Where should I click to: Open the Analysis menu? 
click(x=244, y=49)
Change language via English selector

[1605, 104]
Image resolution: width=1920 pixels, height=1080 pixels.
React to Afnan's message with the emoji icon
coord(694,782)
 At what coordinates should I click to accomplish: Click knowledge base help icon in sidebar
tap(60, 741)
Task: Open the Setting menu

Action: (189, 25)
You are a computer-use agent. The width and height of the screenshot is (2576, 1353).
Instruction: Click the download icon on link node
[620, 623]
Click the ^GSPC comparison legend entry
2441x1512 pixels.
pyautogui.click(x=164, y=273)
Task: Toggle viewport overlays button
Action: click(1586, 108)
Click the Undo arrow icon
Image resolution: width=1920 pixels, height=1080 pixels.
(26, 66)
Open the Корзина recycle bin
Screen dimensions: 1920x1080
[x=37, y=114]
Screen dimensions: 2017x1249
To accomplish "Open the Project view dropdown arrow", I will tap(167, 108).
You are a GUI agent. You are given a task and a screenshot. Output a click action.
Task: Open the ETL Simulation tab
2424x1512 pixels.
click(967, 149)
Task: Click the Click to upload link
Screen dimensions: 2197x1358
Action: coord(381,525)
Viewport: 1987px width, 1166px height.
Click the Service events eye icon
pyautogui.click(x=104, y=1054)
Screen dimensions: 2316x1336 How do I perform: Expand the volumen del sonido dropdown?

### About this exercise
Each line of the data that includes "agent" counts once; say how many there are, giving nothing but the number.

### Result below
2